Tout ceci n’a rien à voir avec la rage ou la haine, Duk-Koo pratique ce sport sérieusement mais sans réel attachement à la discipline. Ce n’est qu’un moyen pour lui d’exister, et c’est par ailleurs en cela que sa destinée est quasiment la même que celle du coureur de fond américain Steve Prefontaine. En effet, il existe dans l’histoire sportive de chaque nation un athlète issu d’une classe sociale pauvre, élevé au rang de héros suite à sa disparition tragique. Steve et Duk-Koo, le boxeur et le coureur, l’homme et l’homme, les deux héros ont connu le même parcours et possédaient les même convictions et surtout ils croyaient en leur passion : la volonté d’être quelqu’un. Pour vous convaincre de l’universalité du phénomène, je ne saurais vous conseiller le magnifique film de Robert Towne (oui je sais, Tequila Sunrise !!) avec Billy Crudup dans le rôle titre - Without Limits... quel titre !!! Veuillez remarquer que le film, qui date de 1999 et qui compte pourtant dans son casting Donald Sutherland, n’est pas sorti dans les salles françaises... ben tiens on a le droit à tous les films de Bryan Singer et de David Fincher et pas aux bons films... ah bravo !
Revenons à nos gants de boxe. La fin tragique de Duk-Koo Kim a contribué à la révision de certaines règles du sport de combat ; notamment le passage de 15 à 12 rounds pour tout match de Championnat du monde. Mais si ce jour du 13 novembre 1982 reste dans les mémoires, c’est surtout car il est la parfaite démonstration de ce qui peut arriver de pire dans le sport de haut niveau : la mort. La brutalité dont a fait preuve Ray Mancini au Caesar’s Palace ce jour-là, reste condamnable ; d’ailleurs il aurait dû être puni. Tout comme le fut Tyson pour avoir très érotiquement mordu l’oreille de son opposant.

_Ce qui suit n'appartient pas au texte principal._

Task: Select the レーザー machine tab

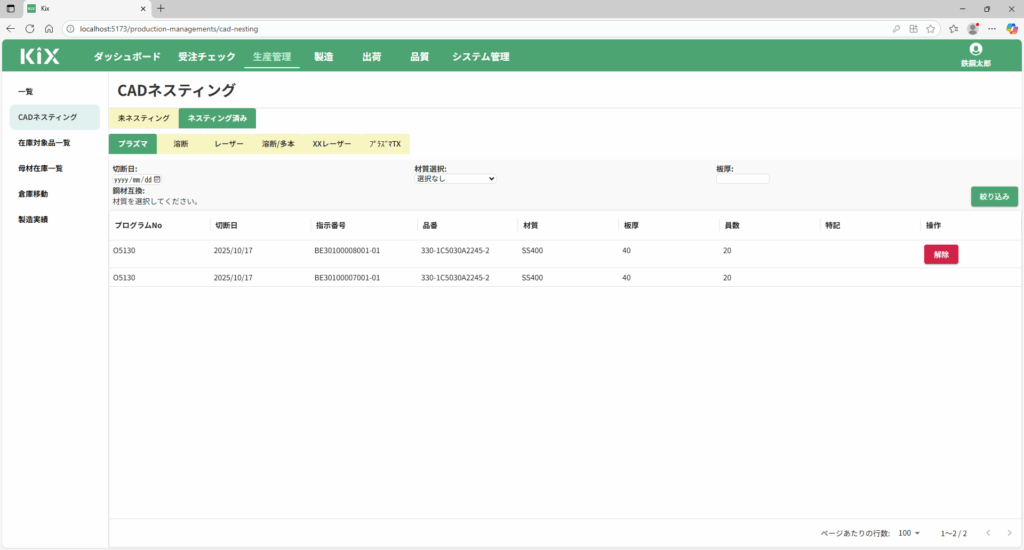Action: tap(229, 144)
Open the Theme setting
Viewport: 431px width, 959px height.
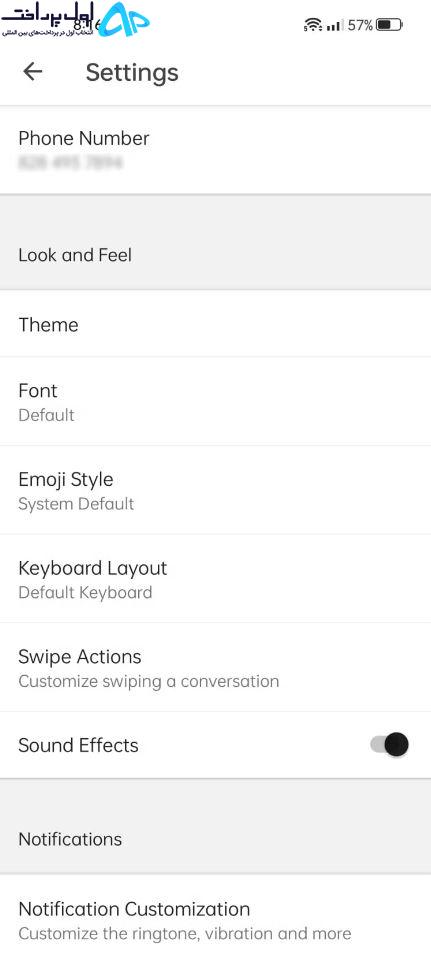[x=215, y=324]
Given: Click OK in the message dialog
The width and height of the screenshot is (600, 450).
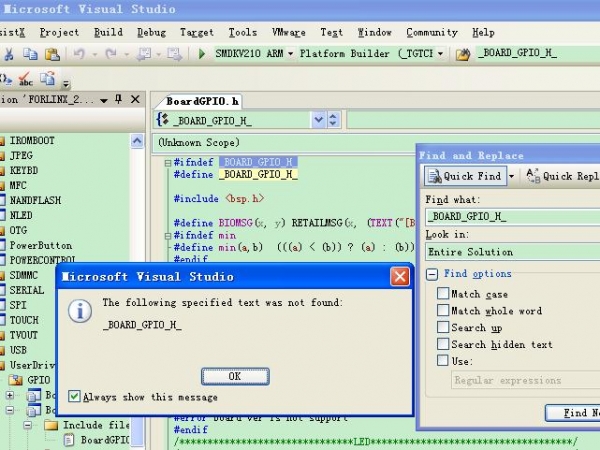Looking at the screenshot, I should pyautogui.click(x=235, y=376).
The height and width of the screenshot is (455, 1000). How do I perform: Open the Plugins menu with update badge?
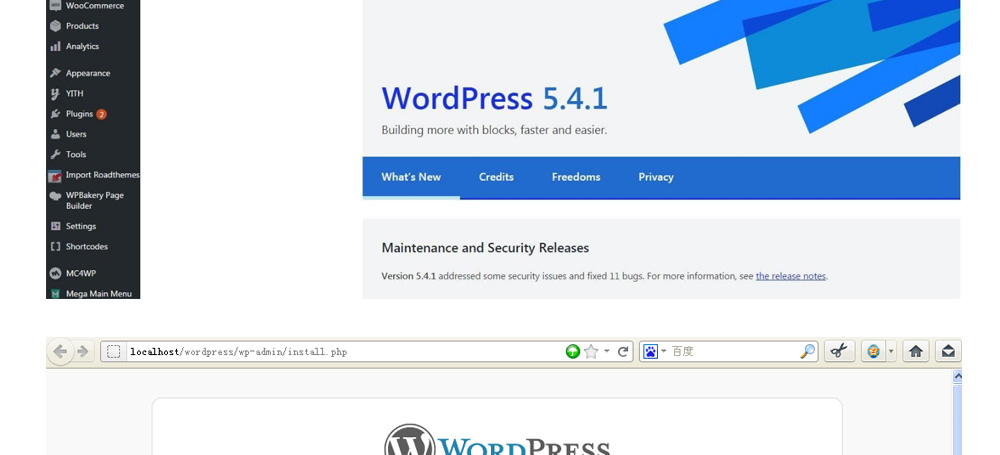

Au casting de Champion, nous avons le plaisir de revoir Yoo Oh-Seong, le "Kendoka" de Attack on the Gas Station, et le jeune partenaire de Ahn Seong-Gi dans Spring in my Hometown. Oh-Seong nous livre une prestation des plus poignantes ; et pourtant tout avait déjà été fait au niveau de l’interprétation d’un boxeur. Stallone bien sûr, De Niro bien entendu, plus proche de notre ligne éditoriale Aaron Kwok (Somebody Up There Likes Me), ou bien Stacy Keach dans le nihiliste Fat City de John Huston. Stallone jouait sur la corde sensible, en dépeignant la vie d’un boxeur médiocre qui devient un grand champion enfin aimé. De Niro quant à lui, ne fut chargé que d’illustrer la rapide ascension de Jake LaMotta, puis sa lente déchéance, sportive et physique. Aaron incarna le jeune loup qui boxe sans réflexion pour se prouver qu’il peut transformer sa vie en quelque chose d’admirable. Keach eu droit au rôle du boxeur sur le retour, à moitié alcoolique, qui ne parviendra jamais à revenir complètement.
Et là où se situe l’originalité d’Oh-Seong, c’est l’absence d’auto apitoiement (son statut de quasi SDF et sa première défaite) et de sensibilité débordante (sa relation avec sa femme et son fils qu’il ne connaîtra pas). Grâce à cela et à son innocence, Oh-Seong transcende son personnage et lui donne une dimension universelle, lui conférant ainsi non plus le statut d’héros, mais bel et bien celui d’un Dieu.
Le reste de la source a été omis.